Dos And Don’ts Of Using Insulin Pumps

If you’re among the millions of people living with diabetes, you’re likely considering using an insulin pump. After all, this device offers several benefits over traditional injectable insulin. But unlike most medical devices, there are a few dos and don’ts associated with pumps that you’ll want to keep in mind before choosing one for yourself.

Insulin Pumps:

Automatic insulin pumps are small devices that deliver insulin through a tube inserted into the skin. They are used by people with type 1 diabetes and can be used with or without insulin injections. People use an insulin pump to give themselves multiple doses of rapid-acting insulin throughout the day instead of taking a steady amount of long-acting insulin once or twice daily. This helps them better match the amount of sugar in their bloodstream with how much food they eat during meals.

Dos Of Using Insulin Pumps:

  • Keep the pump and insulin cool. High temperatures can damage the insulin in your pump, so try to keep it in a cool place as often as possible. If you’re going to be outside for long or in warm weather, take preventive measures like keeping them in an insulated pocket or bag.
  • Charge your pump regularly. Always remember to charge your pump before heading out on a trip! If it dies while you’re driving around with nowhere to plug it in, this could cause problems with therapy management and blood sugar control and even lead to hypoglycemia. This is especially important if you’re planning on camping or hiking since there are fewer places where you can’t find a power source outdoors.
  • Change reservoir, although changing it isn’t quite as frequent as charging the device itself. But they do need attention, too; otherwise, old insulin may remain active for longer than intended, which could lead over time to underdosing yourself unnecessarily due simply because the reservoir hasn’t been switched out yet from last week’s dose.
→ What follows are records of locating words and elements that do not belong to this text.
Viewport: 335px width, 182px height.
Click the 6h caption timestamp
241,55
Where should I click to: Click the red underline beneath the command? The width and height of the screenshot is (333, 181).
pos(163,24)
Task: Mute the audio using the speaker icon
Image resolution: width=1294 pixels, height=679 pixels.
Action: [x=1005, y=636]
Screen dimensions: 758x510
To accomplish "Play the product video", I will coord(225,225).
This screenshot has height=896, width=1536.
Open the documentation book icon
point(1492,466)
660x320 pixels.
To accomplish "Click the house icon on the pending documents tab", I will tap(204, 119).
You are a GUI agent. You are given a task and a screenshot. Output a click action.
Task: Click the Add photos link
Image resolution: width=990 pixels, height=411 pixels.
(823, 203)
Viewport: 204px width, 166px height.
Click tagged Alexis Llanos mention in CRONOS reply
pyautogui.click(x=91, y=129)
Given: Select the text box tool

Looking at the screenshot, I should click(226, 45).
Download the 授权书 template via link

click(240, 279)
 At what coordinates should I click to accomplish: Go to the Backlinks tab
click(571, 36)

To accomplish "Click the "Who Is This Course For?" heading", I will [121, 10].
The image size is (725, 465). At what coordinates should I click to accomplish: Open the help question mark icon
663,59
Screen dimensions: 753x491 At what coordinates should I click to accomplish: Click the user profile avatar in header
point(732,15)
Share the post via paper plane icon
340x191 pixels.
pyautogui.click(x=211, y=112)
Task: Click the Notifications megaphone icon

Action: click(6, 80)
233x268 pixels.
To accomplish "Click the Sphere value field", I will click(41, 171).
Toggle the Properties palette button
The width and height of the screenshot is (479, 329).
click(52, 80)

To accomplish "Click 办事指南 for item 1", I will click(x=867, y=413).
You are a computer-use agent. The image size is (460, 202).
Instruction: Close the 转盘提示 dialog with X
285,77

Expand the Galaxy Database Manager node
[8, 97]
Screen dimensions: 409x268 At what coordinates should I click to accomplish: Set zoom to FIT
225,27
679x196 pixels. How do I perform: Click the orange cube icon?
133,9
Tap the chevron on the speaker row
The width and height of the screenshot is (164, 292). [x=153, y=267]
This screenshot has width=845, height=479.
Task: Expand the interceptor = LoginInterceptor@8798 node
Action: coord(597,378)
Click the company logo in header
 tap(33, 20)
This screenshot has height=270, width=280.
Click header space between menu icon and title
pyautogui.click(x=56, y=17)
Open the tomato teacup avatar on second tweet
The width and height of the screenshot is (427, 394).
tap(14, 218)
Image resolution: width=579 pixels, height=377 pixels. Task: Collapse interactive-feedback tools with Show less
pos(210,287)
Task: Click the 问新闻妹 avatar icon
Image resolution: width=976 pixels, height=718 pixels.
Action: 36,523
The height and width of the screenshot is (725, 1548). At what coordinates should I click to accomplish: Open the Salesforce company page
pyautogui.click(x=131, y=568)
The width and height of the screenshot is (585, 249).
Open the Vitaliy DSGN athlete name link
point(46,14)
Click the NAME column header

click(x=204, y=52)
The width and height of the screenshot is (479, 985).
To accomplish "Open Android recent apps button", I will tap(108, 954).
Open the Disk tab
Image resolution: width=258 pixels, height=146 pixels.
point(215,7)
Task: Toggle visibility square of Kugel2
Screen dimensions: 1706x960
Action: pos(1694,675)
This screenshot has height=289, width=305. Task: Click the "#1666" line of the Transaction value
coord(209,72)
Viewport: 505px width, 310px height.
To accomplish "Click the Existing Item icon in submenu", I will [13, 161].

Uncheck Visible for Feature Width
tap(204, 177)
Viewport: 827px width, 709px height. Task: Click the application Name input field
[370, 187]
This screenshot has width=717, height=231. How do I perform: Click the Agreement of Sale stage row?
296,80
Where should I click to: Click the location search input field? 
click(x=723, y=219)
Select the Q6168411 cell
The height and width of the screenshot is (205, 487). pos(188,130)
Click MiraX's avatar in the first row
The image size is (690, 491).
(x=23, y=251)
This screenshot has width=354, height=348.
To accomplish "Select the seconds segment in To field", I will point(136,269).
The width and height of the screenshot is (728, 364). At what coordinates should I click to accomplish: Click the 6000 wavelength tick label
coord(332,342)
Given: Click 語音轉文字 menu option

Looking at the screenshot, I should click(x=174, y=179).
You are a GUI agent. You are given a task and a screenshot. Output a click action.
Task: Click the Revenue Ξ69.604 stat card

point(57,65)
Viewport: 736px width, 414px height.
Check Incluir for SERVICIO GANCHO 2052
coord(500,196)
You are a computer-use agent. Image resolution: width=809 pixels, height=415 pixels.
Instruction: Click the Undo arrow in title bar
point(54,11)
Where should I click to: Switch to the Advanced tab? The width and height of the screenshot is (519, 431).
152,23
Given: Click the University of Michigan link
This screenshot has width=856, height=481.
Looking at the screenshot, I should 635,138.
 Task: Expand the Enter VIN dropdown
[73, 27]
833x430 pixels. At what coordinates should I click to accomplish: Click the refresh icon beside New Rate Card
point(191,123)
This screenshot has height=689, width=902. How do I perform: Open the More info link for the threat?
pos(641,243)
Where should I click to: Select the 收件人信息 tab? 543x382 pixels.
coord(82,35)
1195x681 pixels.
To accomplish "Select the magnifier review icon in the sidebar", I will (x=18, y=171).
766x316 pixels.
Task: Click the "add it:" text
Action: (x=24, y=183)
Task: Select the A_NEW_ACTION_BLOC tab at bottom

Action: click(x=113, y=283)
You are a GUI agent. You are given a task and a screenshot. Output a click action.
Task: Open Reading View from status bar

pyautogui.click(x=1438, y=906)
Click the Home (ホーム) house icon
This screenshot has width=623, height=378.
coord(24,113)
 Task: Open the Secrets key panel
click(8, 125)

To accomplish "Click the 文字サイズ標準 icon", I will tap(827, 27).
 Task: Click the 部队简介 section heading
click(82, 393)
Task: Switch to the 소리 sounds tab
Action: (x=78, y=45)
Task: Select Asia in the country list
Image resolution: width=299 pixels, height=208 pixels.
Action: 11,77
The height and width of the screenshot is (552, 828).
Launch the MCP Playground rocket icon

Don’ts Of Using Insulin Pumps:

  • Don’t use an insulin pump if you are pregnant. The hormones in the pump can cause pregnancy complications. You have a chronic illness like heart disease or high blood pressure. It is unknown whether pumps are safe for people with these conditions.
  • Don’t use an insulin pump if you are under 18 years old, especially if puberty has not started yet. It is not known whether pumps are safe for children and teenagers who have not reached puberty yet, because this information has not been collected from anyone using them at these ages so far – there may be risks that we don’t know about yet.
  • Don’t let your doctor adjust your insulin pump.
  • Don’t use the pump if you have any problems with your heart or circulatory system. If you are pregnant, think about switching to another type of insulin delivery device instead. For example, if you have high blood pressure or a chronic illness like heart disease, talk to your doctor before using an insulin pump.

“Importantly, the system cannot adjust your insulin dosing if the pump is not receiving CGM readings. Because there are situations and emergencies that the system may not be capable of identifying or addressing, always pay attention to your symptoms and treat according to your healthcare provider’s recommendations,” says Tandem Diabetes experts.

Conclusion:

Insulin pumps are an excellent tool for managing diabetes. They can be used by children and adults with type 1 diabetes and offer many benefits over other insulin delivery methods.